A takehome exercise for predicting user engagement.
This repository contains the data in two csv's, an ipyNotebook detailing my analysis, and a recommendation report. It also includes the initial instructions/details of the challenge as a pdf.
In order to perform EDA on this dataset, I had to create a function that allows you to create labels for defining an 'adopted_user'.
Interesting findings
- Adopted Users accounted for ~12% of the dataset
- Source Creation - Adopted Users were mostly invited by Org_Invite and Guest_Invite
- Marketing Drip and Mailing List Opt didn't show anything to interesting
- The second highest adoption feature was the month of May
- The highest correlated feature were users invited to personal projects
Most Interesting Finding:
- The most interesting finding is that the least amount of registration occurred on May for adopted users, but it's the most registered in non-adopted users.
Further Investigation: It would be great if we can have more data about user activity. With the features given it was difficult to find any correlation with adoptive users.

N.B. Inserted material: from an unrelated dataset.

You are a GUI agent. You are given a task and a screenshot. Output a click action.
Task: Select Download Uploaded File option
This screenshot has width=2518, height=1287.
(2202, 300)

Defining an "adopted user" as a user who has logged into the product on three seperate days in at least one seven-day period, identify which factors predict future user adoption.
Please send us:
- a brief writeup of your findings (the more conscise, thebetter -- no more than one page)
- summary tables
- graphs
- code
- queries that can help us understand your approach.
Please note any factors you considered or investigation you did, even if they did not pan out. Feel free to identify any further research or data you think would be valuable.